Interior Minister Sar Kheng has agreed to a long-delayed meeting with acting CNRP president Kem Sokha to discuss pressing issues between the opposition parties, likely including the release of four jailed rights workers, but he’s still not ready to set a date.
Mr. Sokha, who received a royal pardon in early December and finally left his refuge at CNRP headquarters, asked for a face-to-face meeting with Mr. Kheng, who heads the CPP’s parliamentary group, in a letter dated Thursday, but released on Friday.
“I hope that the leaders of CPP’s lawmakers will give the value of dialogue between our two parties with seats at the National Assembly in order to jointly address with peace the nation’s and the people’s issues in compliance to the wishes of public,” Mr. Sokha’s letter said.
The request followed a December 7 discussion between Mr.
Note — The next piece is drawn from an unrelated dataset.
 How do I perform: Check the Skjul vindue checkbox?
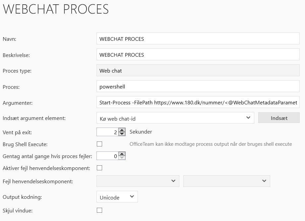[99, 210]
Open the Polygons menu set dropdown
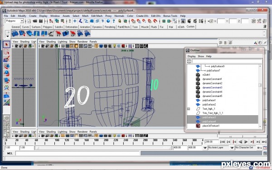The height and width of the screenshot is (170, 272). coord(15,21)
Sokha and Prime Minister Hun Sen, which observers had expected would put the wheels in motion for the release of four officers from rights group Adhoc and an election official.
At the time, Mr. Kheng had said, “Maybe by the end of December there will be a resolution of the cases of human rights officials and the deputy secretary-general of the NEC.”
Weeks later, though, no meeting to discuss the release and other issues had occurred, with Mr. Kheng citing his busy end-of-the-year schedule. He repeated that refrain on Thursday in his reply to Mr. Sokha.
“But I hope that the meeting for talks between the two parties could be held after the 11th January, 2017,” Mr. Kheng said.
CPP spokesman Sok Eysan said on Friday it was too early to comment on what topics would be discussed at the meeting since no details had yet been decided. “Let’s wait and see since the agenda, the date and composition of the delegation have not yet been arranged,” he said.
Yim Sovann, a spokesman for the CNRP, couldn’t be reached for comment.
The four Adhoc officials—Lim Mony, Nay Vanda, Ny Sokha and Yi Soksan—and election official Ny Chakrya, who previously worked for Adhoc, have now been in prison for 253 days without a trial.
International human rights and legal groups have condemned the case, and local rights group Licadho includes the five on its list of 27 political prisoners in the country.